Different PTR feature extraction and model diagnostic performance
From the PTRs at 5 voxels, 10 voxels, and 20 voxels, 512 DTL features were extracted, and after LASSO selection, 42 non-zero radiomics features were obtained. Among the five machine learning models, the naive Bayes model based on features from the 10-voxel PTR performed best, with AUCs of 0.907 (95% CI: 0.853–0.961) the internal validation set and 0.891 (95% CI: 0.836–0.946) in the external validation set. Its accuracy, sensitivity, specificity, precision, and F1 score in the internal validation set were 0.848, 0.922, 0.770, 0.808, and 0.861, respectively; in the external validation set, they were 0.856, 0.791, 0.917, 0.898, and 0.841, respectively (Table 3, Figure 3).
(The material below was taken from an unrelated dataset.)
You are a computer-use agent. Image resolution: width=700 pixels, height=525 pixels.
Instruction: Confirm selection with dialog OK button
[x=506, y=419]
Combined intratumoral and peritumoral model diagnostic performance
From the intratumoral and 10-voxel PTRs, 1,024 DTL features were extracted, and after LASSO selection, 39 non-zero radiomics features were obtained. A naive Bayes model was constructed for diagnosis, achieving an AUC of 0.909 (95% CI: 0.860–0.958, Figure 4A) in the internal validation set and 0.910 (95% CI: 0.862–0.959, Figure 4B) in the external validation set. Its accuracy, sensitivity, specificity, precision, and F1 score in the internal validation set were 0.824, 0.734, 0.918, 0.904, and 0.810, respectively; in the external validation set, they were 0.863, 0.881, 0.847, 0.843, and 0.861, respectively. These results indicate that the combined intratumoral and peritumoral feature model outperformed models using only intratumoral or peritumoral features in both the training and validation sets (Table 3, Figure 3).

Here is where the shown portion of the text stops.